By Ben Giles | Arizona Capitol Times
The City of Glendale, home of the Arizona Coyotes, is not what ails the team, according to former mayor Elaine Scruggs.
It’s the team’s leadership that’s to blame for the dire state of the franchise, Scruggs wrote in a letter to Arizona’s legislative leaders.
Scruggs’ missive to House Speaker J.D. Mesnard and Senate President Steve Yarbrough comes on the heels of a letter sent to the two lawmakers by NHL Commissioner Gary Bettman and a statement from the team’s’ majority owner, Andrew Barroway, declaring that the franchise will not remain in Glendale. Scurggs, who served as mayor from 1993 to 2013, wrote that she was emotional when reading Bettman’s “haughty comments,” given the commissioner’s repeated statements in the past declaring the NHL’s commitment to Glendale.

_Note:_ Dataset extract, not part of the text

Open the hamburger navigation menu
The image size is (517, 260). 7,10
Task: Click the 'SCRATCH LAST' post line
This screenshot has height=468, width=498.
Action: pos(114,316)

“Bettman has a new bill of goods to sell. Forget everything he said previously,” Scruggs wrote.
“In their minds the Coyotes’ lack of success is Glendale’s fault,” she continued. “Disregard the fact that the team ranks last in the NHL in hockey spending, continually trades away top talent while it annually ‘builds for the future,’ and spends next to nothing on marketing the team. I will say what they will not: The coyotes position at the bottom of the standings is a leadership problem, not a location problem.”
Scruggs urged lawmakers to reject the team’s offer of “twisted logic” as the Coyotes lobby for the passage of SB1149. Team officials had told a Senate panel that the measure could provide the Coyotes with as much as $225 million in public financing to build a new arena, preferably in downtown Phoenix or the East Valley, where they insist their fans are predominantly located.
Never mind, Scruggs said, that when the Coyotes moved from downtown Phoenix to Glendale, they ranked 29th in attendance out of 30 NHL teams.
“(SB1149) is the only solution, they say; this is what will make hockey thrive,” Scruggs wrote. “The truth is the Coyotes have a world-class, taxpayer funded arena that is designed for hockey and is only 12 years old.”
Scruggs said the city is still willing to work towards a long-term lease for the Coyotes to remain in Glendale. The team is on a year-to-year lease after the city terminated the previous lease in 2015.
SB1149 awaits a vote by the full Senate, which isn’t likely, given that Yarbrough said most senators are against the measure.